The technical debt metaphor turns out to be a useful vehicle for communication between product development teams and executive management, who otherwise may not be eager to invest resources in cleanup tasks, redesign, or refactoring. Servicing debt, however, is a concept that management does understand, and its importance tends to sink in when development can identify the specific costs associated with long term, unattended debt.

Deliberate debt and the downturn

Martin Fowler adds an interesting perspective with his classification of technical debt into quadrants [2]. His suggestion is to distinguish between deliberate and inadvertent technical debt as well between prudent and reckless debt.

It’s likely that most equipment control systems have accumulated deliberate technical debt during the last several years. Many capital equipment firms have been running on a skeletal R&D staff for several years as software development organizations have been impacted more than in previous down cycles. General managers have been faced with difficult cost-cutting decisions and in many cases have had to put R&D on ice to wait out the downturn.
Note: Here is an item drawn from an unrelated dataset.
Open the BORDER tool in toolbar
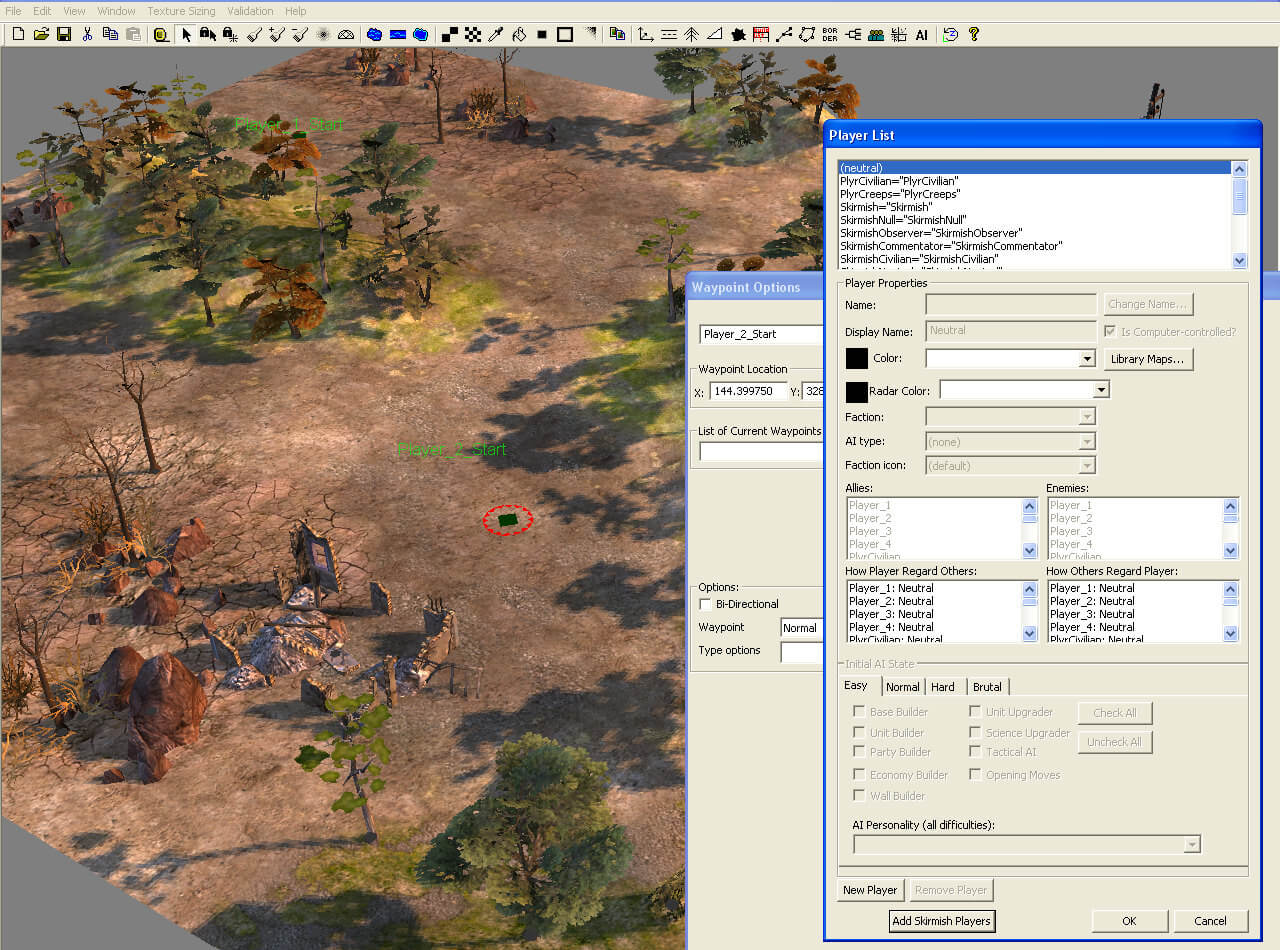 pos(829,34)
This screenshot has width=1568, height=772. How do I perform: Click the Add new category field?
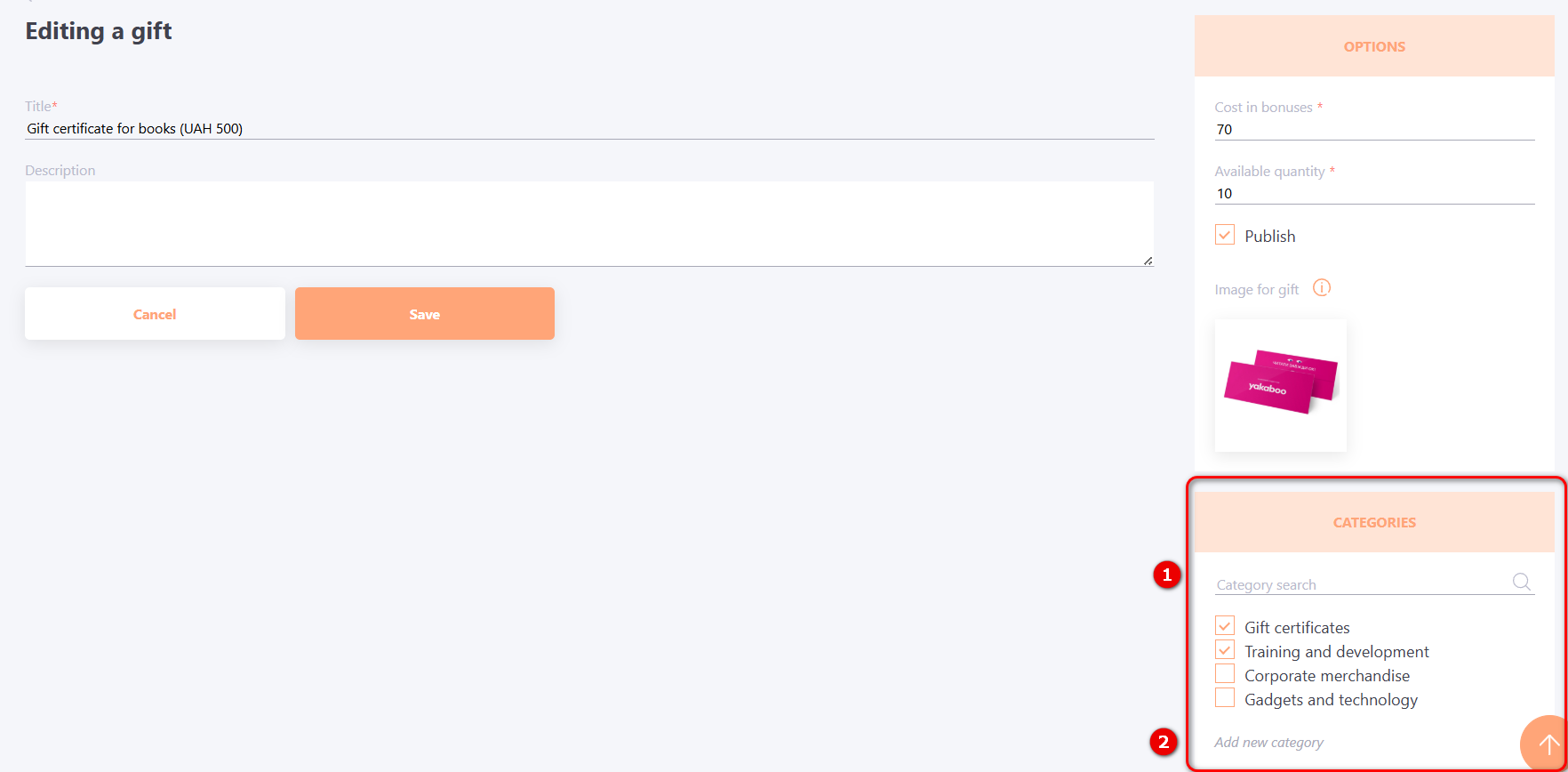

In this environment, it is prudent to take on some technical debt. In many cases there are very few feature enhancements being made; only critical bug fixes will be released. There are simply not enough development resources and budget available to make significant improvements in the software.

Assessing technical debt

It is clear that, with the anticipated market upturn, equipment suppliers will again be challenged to support the next semiconductor design node and the fabs will begin to make demands for new features and new tools. Process and metrology tools will require finer accuracy to meet ever-decreasing critical dimensions.

Technical debt can manifest itself in many different ways. There are several familiar clues to look for however, and tools can also help identify potential problem areas.

Complexity. Complex code is a fundamental sign of technical debt. Many legacy control systems have a few infamous code modules that are difficult to maintain. You may have heard statements such as, "No one understands how the recipe manager works" or, "The scheduler code is too fragile, only Steve can modify the scheduler." If these comments resonate, then you have experience with technical debt and the consequences of reduced ability to modify or enhance modules or poor reliability due to the inability to appropriately test the application. McCabe cyclomatic complexity is the most common complexity metric and many static analysis tools can easily calculate the measurements for your project. The Software Engineering Institute [3] publishes guidelines for interpreting complexity metrics (Table 1).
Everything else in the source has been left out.